|Ursa and General Zod blow the hell out of Grand Central|
Richard Donner, who directed the first Superman, did a lot of work on the sequel -- the two were filmed concurrently, actually -- before being fired. Some of his work was redone by the director of record, Richard Lester. This cut assembles the version as it might have looked in theaters if Donner had not been dismissed.
At the end of Superman, the Man of Steel (Christopher Reeve) stops Lex Luthor's missile from wiping out California, but he doesn't realize that the explosion of this same missile in outer space has freed three notorious and vicious Kryptonian villains from their prison, the Phantom Zone. Hulking Non (Jack O'Halloran), bitchy Ursa (Sarah Douglas), and imperious General Zod (Terence Stamp) make their way to earth where they find they have developed the same powers as Superman. Before long they have invaded the White House where the not-so-good general forces the president (E. G. Marshall) to his knees. "Oh, God," says the president. "Zod," corrects the general. Where is the man of steel? Lois Lane (Margot Kidder) has finally figured out his secret identity and the two make love in his Arctic Fortress of Solitude. Then Superman decides to quit being the Man of Steel, always off saving the world, so that he can spend his life with Lois; he uses Kryptonian technology to do this. (This begs the question: since it was Superman that Lois fell in love with and not Clark Kent, would she really want him just as an ordinary human?) Too late, he discovers what has happened in Washington D.C., and makes his way back to his fortress as an ordinary man ... what a guy -- he doesn't even wear gloves! Conveniently, he is able to get his powers back.

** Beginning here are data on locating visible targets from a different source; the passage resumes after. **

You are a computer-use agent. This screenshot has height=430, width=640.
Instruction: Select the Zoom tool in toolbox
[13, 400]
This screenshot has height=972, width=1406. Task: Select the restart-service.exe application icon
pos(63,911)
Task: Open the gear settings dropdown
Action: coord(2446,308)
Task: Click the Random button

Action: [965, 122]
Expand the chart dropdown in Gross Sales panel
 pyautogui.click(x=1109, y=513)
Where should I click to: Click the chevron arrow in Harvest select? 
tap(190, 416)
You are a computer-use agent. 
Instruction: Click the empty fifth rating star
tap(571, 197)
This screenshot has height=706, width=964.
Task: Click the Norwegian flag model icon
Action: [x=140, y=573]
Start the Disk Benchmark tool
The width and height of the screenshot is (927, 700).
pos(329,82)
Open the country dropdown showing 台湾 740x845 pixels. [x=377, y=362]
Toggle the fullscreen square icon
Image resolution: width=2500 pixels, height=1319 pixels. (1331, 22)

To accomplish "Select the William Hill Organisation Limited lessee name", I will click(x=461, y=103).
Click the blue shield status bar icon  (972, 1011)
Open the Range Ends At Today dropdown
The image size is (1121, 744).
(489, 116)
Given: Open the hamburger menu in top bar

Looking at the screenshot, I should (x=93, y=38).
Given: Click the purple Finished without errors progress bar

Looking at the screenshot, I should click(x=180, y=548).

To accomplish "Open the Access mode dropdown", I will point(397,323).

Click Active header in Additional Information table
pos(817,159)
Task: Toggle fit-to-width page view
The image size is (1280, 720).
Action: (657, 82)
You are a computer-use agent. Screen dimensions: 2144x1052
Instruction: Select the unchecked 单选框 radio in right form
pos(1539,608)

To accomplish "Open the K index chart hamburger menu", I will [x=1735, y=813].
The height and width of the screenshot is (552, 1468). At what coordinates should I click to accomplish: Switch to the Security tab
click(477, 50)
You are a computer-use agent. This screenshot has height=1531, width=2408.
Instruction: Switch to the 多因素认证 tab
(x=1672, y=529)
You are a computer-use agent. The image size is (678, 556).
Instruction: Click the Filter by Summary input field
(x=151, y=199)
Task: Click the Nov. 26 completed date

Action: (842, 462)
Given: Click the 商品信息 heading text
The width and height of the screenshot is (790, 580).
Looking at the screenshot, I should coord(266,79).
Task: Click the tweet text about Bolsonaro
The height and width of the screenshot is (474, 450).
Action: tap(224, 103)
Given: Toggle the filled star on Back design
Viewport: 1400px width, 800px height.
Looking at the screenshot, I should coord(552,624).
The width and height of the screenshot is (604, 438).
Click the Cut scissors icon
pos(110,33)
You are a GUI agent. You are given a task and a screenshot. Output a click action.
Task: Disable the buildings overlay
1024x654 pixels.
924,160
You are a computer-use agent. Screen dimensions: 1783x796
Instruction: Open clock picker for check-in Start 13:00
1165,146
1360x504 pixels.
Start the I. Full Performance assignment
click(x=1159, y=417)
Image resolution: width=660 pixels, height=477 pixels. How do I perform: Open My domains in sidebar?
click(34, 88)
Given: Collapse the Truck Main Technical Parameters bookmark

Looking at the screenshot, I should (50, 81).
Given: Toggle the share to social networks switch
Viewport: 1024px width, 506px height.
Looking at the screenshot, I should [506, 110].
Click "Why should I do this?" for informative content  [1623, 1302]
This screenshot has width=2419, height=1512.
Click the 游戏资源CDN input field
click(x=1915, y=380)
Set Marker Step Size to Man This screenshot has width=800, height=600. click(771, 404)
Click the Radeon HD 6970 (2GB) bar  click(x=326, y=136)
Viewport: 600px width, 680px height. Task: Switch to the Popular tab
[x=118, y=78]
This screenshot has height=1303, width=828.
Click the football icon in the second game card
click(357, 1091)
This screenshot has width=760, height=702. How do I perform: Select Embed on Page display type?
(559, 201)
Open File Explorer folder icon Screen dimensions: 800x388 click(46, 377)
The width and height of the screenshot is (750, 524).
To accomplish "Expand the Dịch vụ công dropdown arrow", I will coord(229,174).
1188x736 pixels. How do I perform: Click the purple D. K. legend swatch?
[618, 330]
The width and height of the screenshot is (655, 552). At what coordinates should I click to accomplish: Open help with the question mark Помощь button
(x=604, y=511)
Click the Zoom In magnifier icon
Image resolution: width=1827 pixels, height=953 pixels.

The centerpiece of the film in any version is the battle between the revivified Superman and the three villains in New York City (rechristened "Metropolis," of course). Beautifully shot, edited, and choreographed, this sequence remains one of the best superhuman battle scenes in any comic book movie. (Today's super-hero films often present very sloppy and poorly articulated battle sequences.) A special highlight is when the bad guys use their super breath to literally blow dozens of pedestrians -- who are after their blood after they seem to have killed the Man of Steel -- down the streets near Grand Central Station. Buses are thrown, towers are toppled, Zod and his colleagues bounce Superman around and vice versa, and the special effects throughout are still outstanding.
This version (and probably the theatrical version as well) of Superman II has its problems, mostly having to do with Gene Hackman and his cohorts, played by Ned Beatty and Valerie Perrine. The movie is "adult" enough to show Lois and Superman in bed (although this is by no means a sex scene), so why does it have such stupid humor as Perrine flushing a toilet in the Fortress of Solitude? These campy characters never fit comfortably into this or even the original movie anyway. Hackman gives a perfectly good comic portrayal, but his presence is not required. The sequences with him are tedious, and there is dialogue in the film that betrays a dated seventies sensibility. Continued from the first film, the whole business with Superman's dead father, Jor-El (Marlon Brando) somehow counseling his son, raises more questions than it answers. Anti-climactic and twenty minutes too long (even it it's shorter than the theatrical version), Superman II is nevertheless a very worthwhile comic book flick. Reeve and Kidder are fine but the picture is nearly stolen by Terence Stamp, who makes a rather sexy and very sinister General Zod -- it's a terrific performance. And he is nearly matched by Sarah Douglas as the strutting, sexy, and highly anti-social Ursa. John Williams contributes his usual effective scoring, and Geoffrey Unsworth's cinematography is first-rate. As in the first film, Superman reverses time again, so that Lois no longer knows his secret identity (this was done differently in the theatrical version, I believe), but that insures that events that no longer could have happened are referred to afterward -- confusing, as usual. Followed by Superman III.
Verdict: Worth it for the Times Square battle if nothing else. ***.